The dependence on μp of the left-hand side of the last equation (blue line) and of the two terms on the right-hand side (red and green lines for the first and second parts, respectively) is illustrated in Figure 3. The solid lines (in the main figure and in the inset) are characteristic of the data in this work: i.e., n = 1000 (red curve) and σp2 corresponding to a coefficient of variation in the distribution of volumes of 2%. The dashed lines in the main figure are obtained for a coefficient of variation in the distribution of volumes of 15% (which is reported in similar studies in the literature and considered to be acceptable5). It is striking how the variance of the mean of the distribution of the success probabilities is dominated by the intrinsic variance of the Bernoulli process (which applies also when all droplets are identical) in our case, where we painstakingly control the narrowness of the volume distribution, whereas it is dominated by the variance in the volume distribution for the data reported in the literature above. The maximum value of the variance in the latter case is about 10 times larger than in the former.
Figure 3.

Variance of the estimated success probability. The solid curves (in the main figure and in the inset) correspond to of the data of this work. The red curve is the variance in success probability due to the Bernoulli process, i.e., the first term of the right-hand side of eq 14 for n = 1000. The green curve is the contribution to the variance due to the distribution of droplet volumes, i.e., σp2 in the right-hand side of eq 14 for ψ = 1.5%, which is an average value for all experiments. The dashed curves in the main figure are obtained for ψ = 15%. The blue curves, the left-hand side of eq 14, represent the overall variance as a function of μp.

» **Do this**: In the passage on droplet volume variance, how much larger is the maximum variance for the data reported in the literature than for the data in this work? The rows that come next have nothing to do with this passage.

» **Data supplied**:

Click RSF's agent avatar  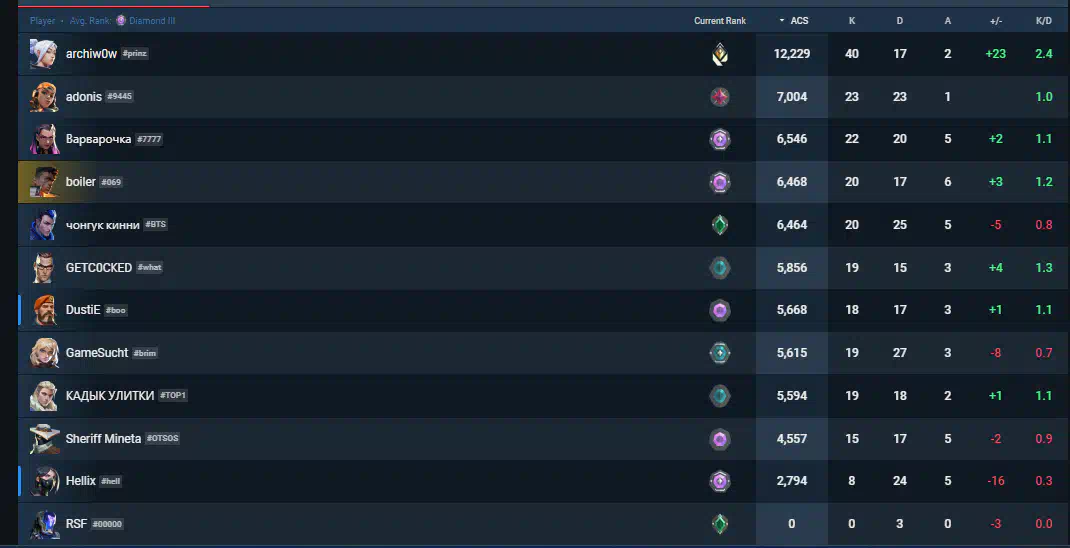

---

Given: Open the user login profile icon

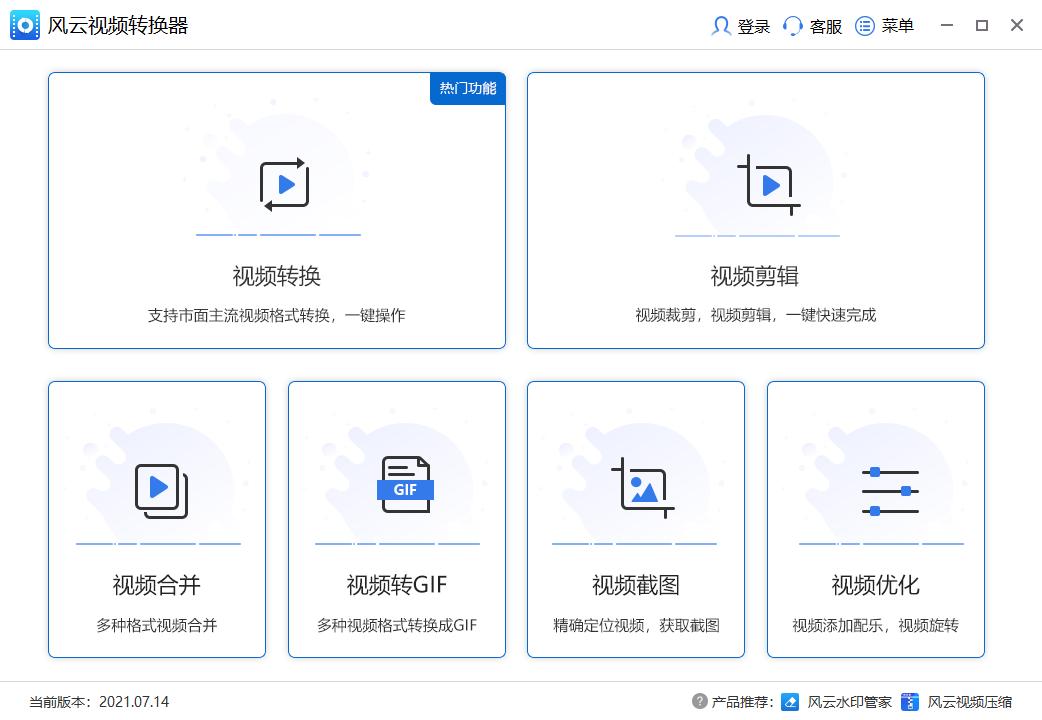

» **Solution to this exercise**: About 10 times larger.